A war of words has broken out between those opposed to and in support of the proposed Cherry Tree Range wind farm.

CHALPAT SONTI December 19, 2012 4:55am

It centres around the fire risk of the $100million project, which itself will be decided by the Victorian Civil and Administrative Tribunal.

A group called the Australian Industrial Wind Turbine Awareness Network says the recent Whiteheads Creek fire, which broke out in the shadows of the Cherry Tree Range, ‘‘clearly highlights the danger of locating large industrial wind turbines in high fire risk areas’’.

‘‘Rural fire brigades are not equipped to extinguish fires in 150m high burning turbines and must wait for the turbine to collapse before they can safely extinguish the fire,’’ it said.

‘‘This is completely at odds with the long-standing protocol of timely attendance and speedy fire suppression to remove the threat of fire spreading. Further increasing the risk of dangerous fire escalation is the inability to use aerial fire support because of safety issues from operating near large wind turbines.

‘‘The government must introduce regulation to prohibit the operation of wind turbines in high fire risk areas on days of severe fire danger.

‘‘Wind energy developments are continuing to be built in fire prone areas. There is total disregard for extra fire protection requirements that should be in place due to the increased fire risks from wind energy developments and hazards and restrictions associated with fighting fires around wind energy developments.’’

But Yes2Renewables, an offshoot of the Friends of the Earth, said the major causes of wild fires in Australia were lightning strikes, escaped campfires, burning off and agricultural burns, fires caused by farming equipment or machinery, and arson.

▶ **Study questions**:
**A)** In the wind farm article, rewrite the paragraph beginning "But Yes2Renewables" as a short bulleted list that keeps its main facts.
**B)** According to the wind farm article, which body will decide the fate of the $100 million project?
**C)** Return the part of the wind farm article from "It centres around" up to and including "fire risk areas’’.", word for word.
The listing that follows is not needed for any of this work.

▶ **Given records**:
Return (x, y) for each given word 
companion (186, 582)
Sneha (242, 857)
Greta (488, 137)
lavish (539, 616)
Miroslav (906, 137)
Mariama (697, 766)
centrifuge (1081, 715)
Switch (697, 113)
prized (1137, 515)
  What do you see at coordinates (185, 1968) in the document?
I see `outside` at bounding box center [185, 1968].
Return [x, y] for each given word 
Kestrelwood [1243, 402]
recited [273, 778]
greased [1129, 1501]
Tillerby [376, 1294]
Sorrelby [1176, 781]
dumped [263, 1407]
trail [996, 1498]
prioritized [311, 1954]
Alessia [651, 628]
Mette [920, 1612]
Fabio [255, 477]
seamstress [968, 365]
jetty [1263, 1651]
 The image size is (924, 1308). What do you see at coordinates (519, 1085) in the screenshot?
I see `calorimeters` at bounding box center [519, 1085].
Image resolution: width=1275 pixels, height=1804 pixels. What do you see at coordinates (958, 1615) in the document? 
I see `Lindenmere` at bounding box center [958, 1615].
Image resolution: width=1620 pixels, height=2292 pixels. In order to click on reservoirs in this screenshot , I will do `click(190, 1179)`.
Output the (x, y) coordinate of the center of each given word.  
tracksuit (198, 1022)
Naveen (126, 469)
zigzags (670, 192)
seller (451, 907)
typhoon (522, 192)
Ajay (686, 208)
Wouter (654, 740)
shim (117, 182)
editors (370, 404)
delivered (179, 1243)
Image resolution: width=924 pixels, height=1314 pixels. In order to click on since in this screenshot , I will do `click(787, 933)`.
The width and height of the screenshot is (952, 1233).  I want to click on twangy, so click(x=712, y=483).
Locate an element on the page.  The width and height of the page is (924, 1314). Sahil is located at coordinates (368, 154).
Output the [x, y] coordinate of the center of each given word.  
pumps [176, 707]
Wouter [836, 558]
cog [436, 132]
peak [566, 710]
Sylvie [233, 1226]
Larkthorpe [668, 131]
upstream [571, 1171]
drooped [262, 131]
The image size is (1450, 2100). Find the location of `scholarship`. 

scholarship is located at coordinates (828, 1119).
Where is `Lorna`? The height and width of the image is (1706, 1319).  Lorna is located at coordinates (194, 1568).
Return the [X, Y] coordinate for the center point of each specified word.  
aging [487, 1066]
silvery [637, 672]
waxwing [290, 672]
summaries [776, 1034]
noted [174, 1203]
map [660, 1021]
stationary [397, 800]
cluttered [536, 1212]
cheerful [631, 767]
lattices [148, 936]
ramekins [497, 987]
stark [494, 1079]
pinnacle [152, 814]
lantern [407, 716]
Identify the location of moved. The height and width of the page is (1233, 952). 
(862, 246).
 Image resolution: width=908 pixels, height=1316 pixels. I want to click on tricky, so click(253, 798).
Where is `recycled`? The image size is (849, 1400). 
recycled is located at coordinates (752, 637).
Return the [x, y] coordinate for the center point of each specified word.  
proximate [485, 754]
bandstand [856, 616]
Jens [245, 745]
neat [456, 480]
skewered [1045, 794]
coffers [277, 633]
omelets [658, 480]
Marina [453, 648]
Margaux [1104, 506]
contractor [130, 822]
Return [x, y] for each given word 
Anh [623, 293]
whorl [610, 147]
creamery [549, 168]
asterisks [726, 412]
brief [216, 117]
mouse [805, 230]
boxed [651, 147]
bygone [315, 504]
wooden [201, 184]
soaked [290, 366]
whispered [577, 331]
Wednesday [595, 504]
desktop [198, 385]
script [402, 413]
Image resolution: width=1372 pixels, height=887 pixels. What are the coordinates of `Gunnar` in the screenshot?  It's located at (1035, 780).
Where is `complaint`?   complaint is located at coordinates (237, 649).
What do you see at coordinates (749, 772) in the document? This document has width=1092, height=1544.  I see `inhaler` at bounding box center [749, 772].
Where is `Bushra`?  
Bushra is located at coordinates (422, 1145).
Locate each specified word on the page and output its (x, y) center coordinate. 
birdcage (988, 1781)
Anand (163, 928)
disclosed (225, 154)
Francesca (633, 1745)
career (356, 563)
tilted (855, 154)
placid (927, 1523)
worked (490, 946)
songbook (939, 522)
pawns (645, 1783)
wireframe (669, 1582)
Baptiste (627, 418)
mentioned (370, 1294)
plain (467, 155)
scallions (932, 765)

▶ **Outputs in order**:
**A)**
Yes2Renewables, an offshoot of the Friends of the Earth, named the major causes of wild fires in Australia:
- lightning strikes
- escaped campfires
- burning off and agricultural burns
- fires caused by farming equipment or machinery
- arson

**B)** The Victorian Civil and Administrative Tribunal.

**C)**
It centres around the fire risk of the $100million project, which itself will be decided by the Victorian Civil and Administrative Tribunal.

A group called the Australian Industrial Wind Turbine Awareness Network says the recent Whiteheads Creek fire, which broke out in the shadows of the Cherry Tree Range, ‘‘clearly highlights the danger of locating large industrial wind turbines in high fire risk areas’’.